## Pointing records for text and elements
^^^^^^^^
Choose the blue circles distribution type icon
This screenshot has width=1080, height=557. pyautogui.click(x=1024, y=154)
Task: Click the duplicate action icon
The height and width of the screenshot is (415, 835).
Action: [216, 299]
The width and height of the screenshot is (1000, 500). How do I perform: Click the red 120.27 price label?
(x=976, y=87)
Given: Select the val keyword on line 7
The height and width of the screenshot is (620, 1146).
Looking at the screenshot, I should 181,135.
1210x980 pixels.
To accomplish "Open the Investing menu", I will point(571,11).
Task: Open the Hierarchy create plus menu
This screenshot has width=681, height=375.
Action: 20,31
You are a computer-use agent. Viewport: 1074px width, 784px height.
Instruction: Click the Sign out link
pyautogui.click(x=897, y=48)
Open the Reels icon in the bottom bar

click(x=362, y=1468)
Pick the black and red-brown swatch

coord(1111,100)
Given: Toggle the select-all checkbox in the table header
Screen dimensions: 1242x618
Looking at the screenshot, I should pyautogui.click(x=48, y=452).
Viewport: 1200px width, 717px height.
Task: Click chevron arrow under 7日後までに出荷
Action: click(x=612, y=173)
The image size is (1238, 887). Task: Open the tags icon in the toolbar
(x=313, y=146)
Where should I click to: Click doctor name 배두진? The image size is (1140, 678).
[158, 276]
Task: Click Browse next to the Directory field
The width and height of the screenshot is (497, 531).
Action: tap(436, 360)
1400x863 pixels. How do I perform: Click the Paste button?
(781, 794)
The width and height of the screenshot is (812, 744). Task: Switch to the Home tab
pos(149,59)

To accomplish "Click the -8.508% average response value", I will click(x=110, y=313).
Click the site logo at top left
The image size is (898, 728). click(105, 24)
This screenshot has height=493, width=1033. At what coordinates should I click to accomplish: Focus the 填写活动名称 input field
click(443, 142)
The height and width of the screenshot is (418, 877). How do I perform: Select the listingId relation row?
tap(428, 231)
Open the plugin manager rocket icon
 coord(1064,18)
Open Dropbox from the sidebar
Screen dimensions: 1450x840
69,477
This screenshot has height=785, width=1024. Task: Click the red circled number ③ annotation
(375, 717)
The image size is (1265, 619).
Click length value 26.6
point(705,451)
^^^^^^^^
## Given task
Rewrite all the items above, changing "width and height of the screenshot" to "width and height of the screen" and leaving everything else the same.

## Worked solution
Choose the blue circles distribution type icon
This screenshot has width=1080, height=557. pyautogui.click(x=1024, y=154)
Task: Click the duplicate action icon
The height and width of the screenshot is (415, 835).
Action: [216, 299]
The width and height of the screen is (1000, 500). How do I perform: Click the red 120.27 price label?
(x=976, y=87)
Given: Select the val keyword on line 7
The height and width of the screenshot is (620, 1146).
Looking at the screenshot, I should 181,135.
1210x980 pixels.
To accomplish "Open the Investing menu", I will point(571,11).
Task: Open the Hierarchy create plus menu
This screenshot has width=681, height=375.
Action: 20,31
You are a computer-use agent. Viewport: 1074px width, 784px height.
Instruction: Click the Sign out link
pyautogui.click(x=897, y=48)
Open the Reels icon in the bottom bar

click(x=362, y=1468)
Pick the black and red-brown swatch

coord(1111,100)
Given: Toggle the select-all checkbox in the table header
Screen dimensions: 1242x618
Looking at the screenshot, I should pyautogui.click(x=48, y=452).
Viewport: 1200px width, 717px height.
Task: Click chevron arrow under 7日後までに出荷
Action: click(x=612, y=173)
The image size is (1238, 887). Task: Open the tags icon in the toolbar
(x=313, y=146)
Where should I click to: Click doctor name 배두진? The image size is (1140, 678).
[158, 276]
Task: Click Browse next to the Directory field
The width and height of the screen is (497, 531).
Action: tap(436, 360)
1400x863 pixels. How do I perform: Click the Paste button?
(781, 794)
The width and height of the screen is (812, 744). Task: Switch to the Home tab
pos(149,59)

To accomplish "Click the -8.508% average response value", I will click(x=110, y=313).
Click the site logo at top left
The image size is (898, 728). click(105, 24)
This screenshot has height=493, width=1033. At what coordinates should I click to accomplish: Focus the 填写活动名称 input field
click(443, 142)
The height and width of the screenshot is (418, 877). How do I perform: Select the listingId relation row?
tap(428, 231)
Open the plugin manager rocket icon
 coord(1064,18)
Open Dropbox from the sidebar
Screen dimensions: 1450x840
69,477
This screenshot has height=785, width=1024. Task: Click the red circled number ③ annotation
(375, 717)
The image size is (1265, 619).
Click length value 26.6
point(705,451)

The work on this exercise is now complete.